Print exactly the lines that run from the one containing "Instruction: Expand Kostnaðarauki" to the final line of the data, both included, and print none of the pictures.
*****
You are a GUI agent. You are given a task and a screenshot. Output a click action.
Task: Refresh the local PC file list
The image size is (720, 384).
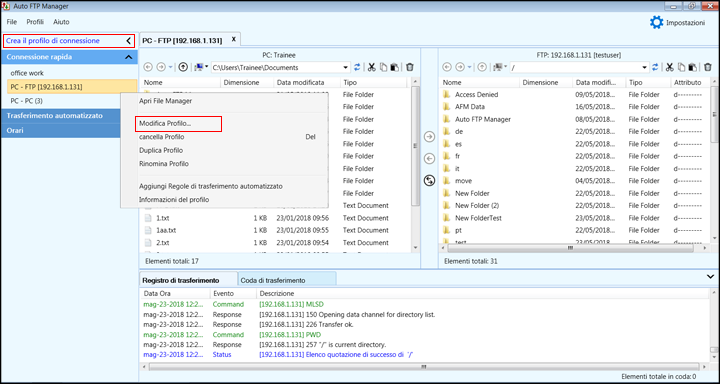pyautogui.click(x=357, y=68)
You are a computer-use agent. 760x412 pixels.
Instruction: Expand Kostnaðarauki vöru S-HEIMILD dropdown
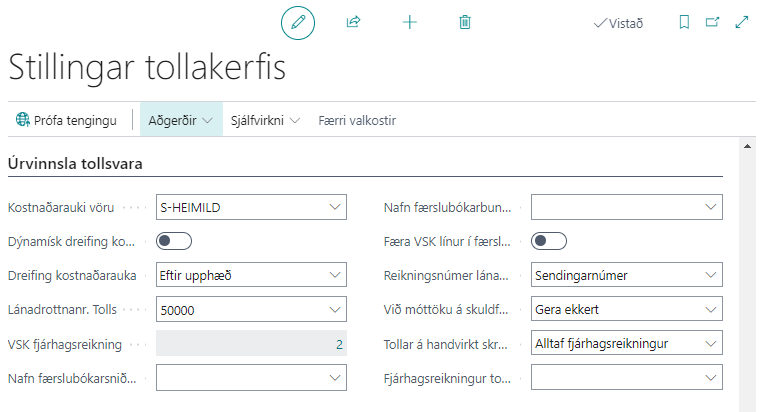(x=334, y=207)
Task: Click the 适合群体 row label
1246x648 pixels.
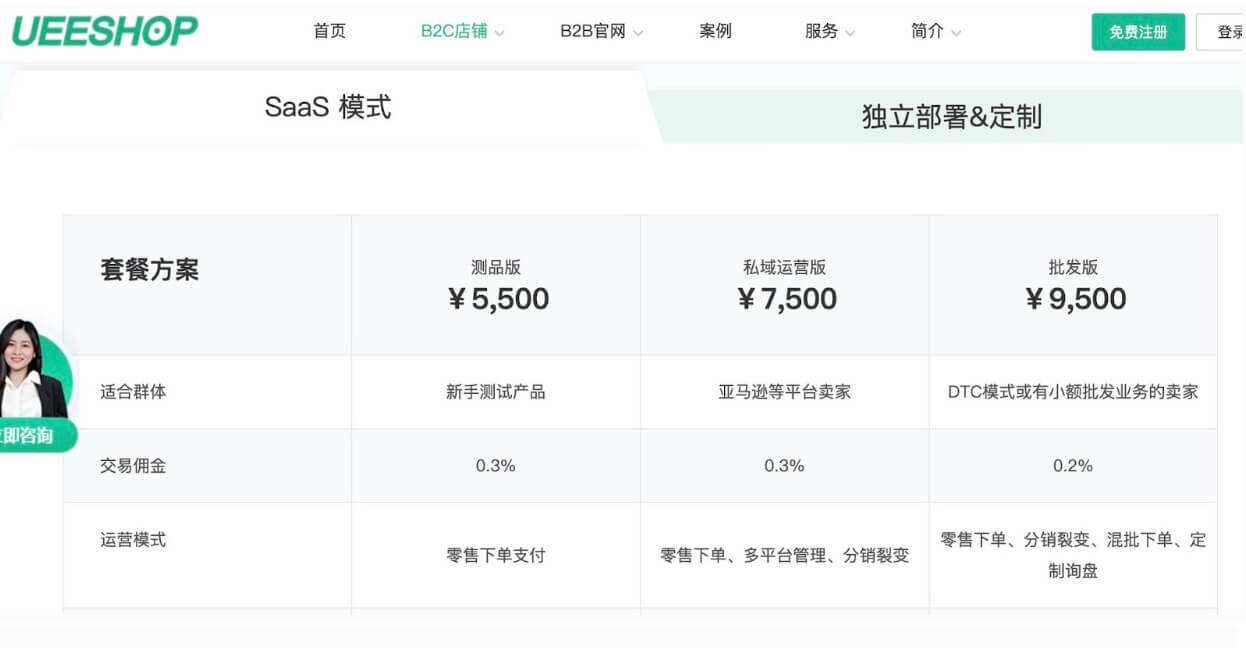Action: 133,391
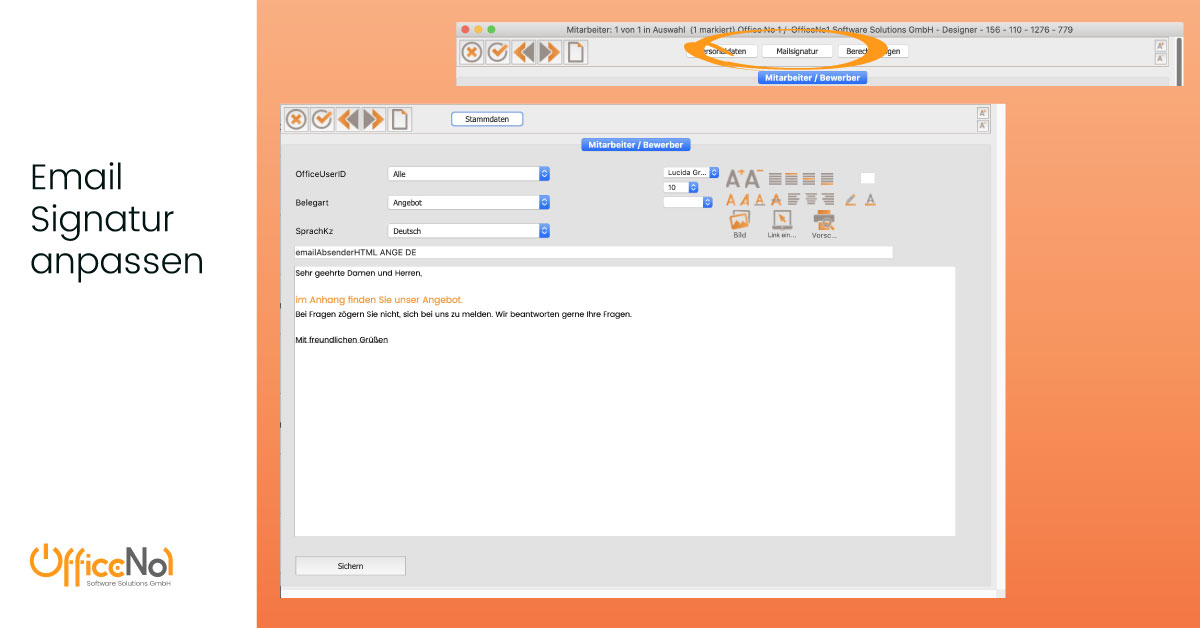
*****
● Solved exercise
Instruction: Expand Kostnaðarauki vöru S-HEIMILD dropdown
(x=334, y=207)
Task: Click the 适合群体 row label
1246x648 pixels.
Action: 133,391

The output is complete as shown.